EXERCISE AIM: Locate every line in the rows below that contains the string "should", treating uppercase and lowercase as different, and copy each of those lines.

PROVIDED RECORDS:
===============

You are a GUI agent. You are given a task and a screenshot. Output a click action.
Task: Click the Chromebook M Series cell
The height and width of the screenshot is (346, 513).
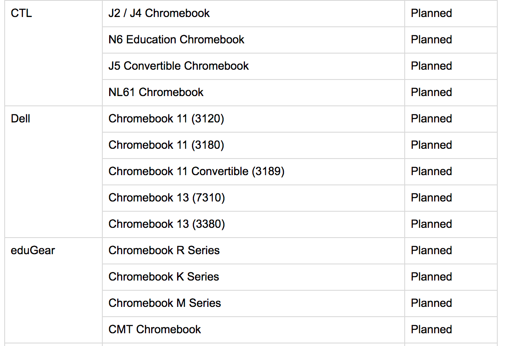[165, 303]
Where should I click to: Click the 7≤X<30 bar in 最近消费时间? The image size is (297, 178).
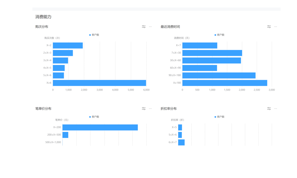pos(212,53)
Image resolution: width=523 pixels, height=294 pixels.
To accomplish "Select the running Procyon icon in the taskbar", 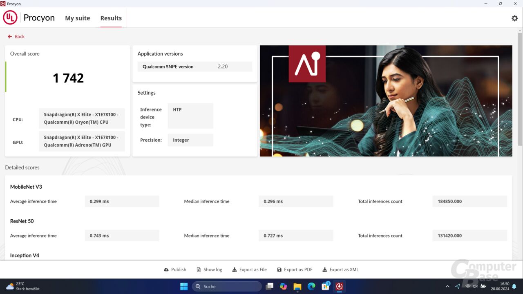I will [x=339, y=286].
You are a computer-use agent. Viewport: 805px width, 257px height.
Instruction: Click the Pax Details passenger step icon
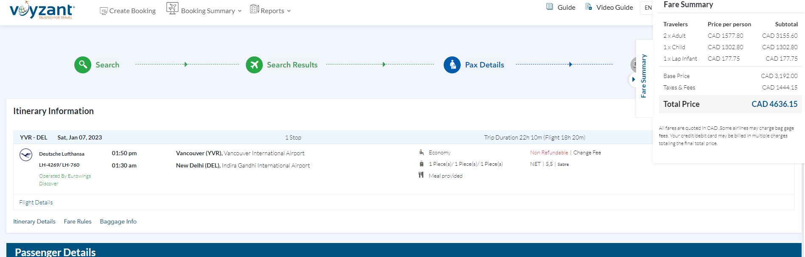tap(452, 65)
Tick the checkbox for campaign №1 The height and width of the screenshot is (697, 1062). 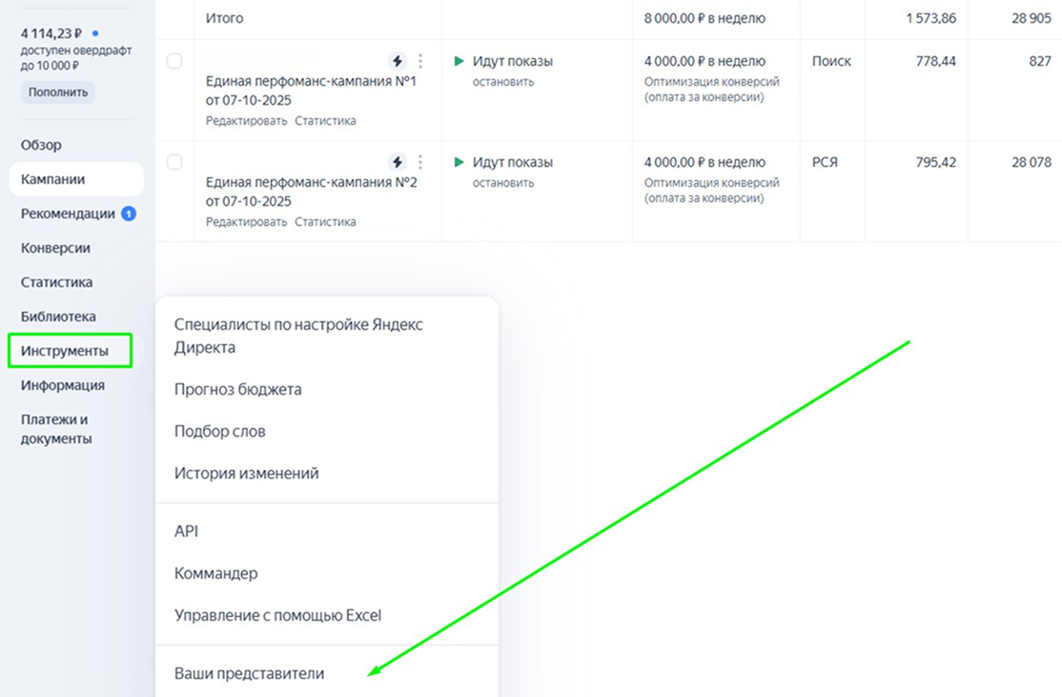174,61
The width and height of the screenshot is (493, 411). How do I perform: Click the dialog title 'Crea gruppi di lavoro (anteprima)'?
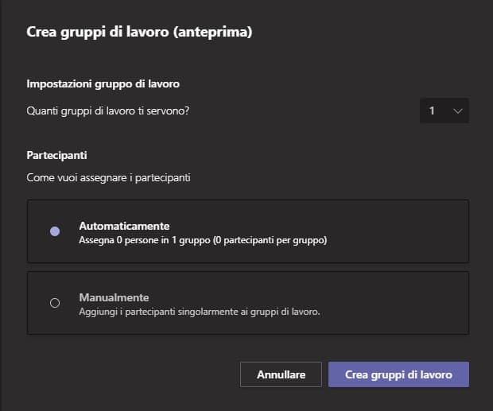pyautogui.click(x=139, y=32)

===============

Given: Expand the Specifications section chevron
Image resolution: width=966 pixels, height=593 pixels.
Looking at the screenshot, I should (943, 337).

===============

OUTPUT:
Where should I click to: Click the 7≤X<30 bar in 最近消费时间? The image size is (297, 178).
Looking at the screenshot, I should (943, 337).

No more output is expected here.